For more details on the QM/MM setup: I am using an additive QM/MM system with electrostatic embedding.

Answer 1

Very interesting question!

The LJ potential is quite benign in that it has a $r^{-6}$ decay, which is pretty rapid. However, MD codes typically go a bit farther than a straightaway truncation at $r_{\rm max}$, but instead also apply an analytical correction for the region $[r_{\rm max},\infty)$. The analytical correction for the cut-off can be justified by long-range statistics: things look more and more uniform the farther you go from a point.

However, the cutoff needs to be large enough so that things really become uniform at that stage, that is, the pair correlation function $g(r)=1$ for $r \ge r_{\rm max}$; otherwise you end up affecting the behavior of the system.

While in principle increasing the cutoff should make simulations more accurate, the findings of the two papers you linked would seem to insinuate that this is not true.
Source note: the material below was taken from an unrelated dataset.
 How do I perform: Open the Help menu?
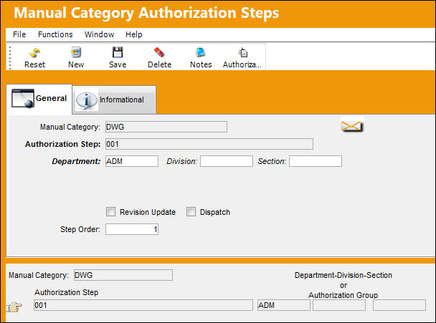134,34
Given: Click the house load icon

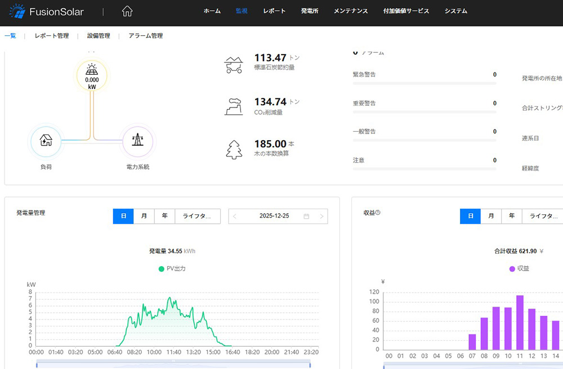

However, one should not think that it is the cutoff that is to blame, but rather the water model. It looks like the water models have either been trained for systems that are too small, and/or the training model calculations have not been fully converged with respect to all computational parameters. What one is seeing is emergent behavior from an incorrect water model: when the calculations are performed numerically accurately, the system stops behaving in a physical manner. A smaller cutoff implies forcing an uniform structure at long range; if you instead use a larger cutoff, the systems starts to exhibit long-range structures.

So, while my general advice is to converge the cutoffs so that the system's properties do not change anymore, if you have a case where it has been reported that too large values for the cutoff result in inaccurate behavior, then you need to limit the cutoffs to smaller values.

Answer 2

I am afraid I can't be of much help regarding the QM part of your simulation, but I can give some thoughts on the MM part. In short: you should use the cutoff that was used to validate your force field. While a proper ab initio method is expected to improve with a longer cutoff, this is not necessarily true for force fields. The reason for that is that force fields are inevitably overfitted to either QM data or existing experimental data, meaning that the further you stray from the validated conditions, the less certain you can be in your results. In the original SPC/Fw paper, the cutoff they use for validation is 9 Å, so this is the cutoff I would use for the MM part.

Note that this may not be necessarily true with a complicating QM method on top, and I am not sure whether a standard practice for a "best cutoff" exists in this case. To me, this sounds like the type of question that warrants its own research project.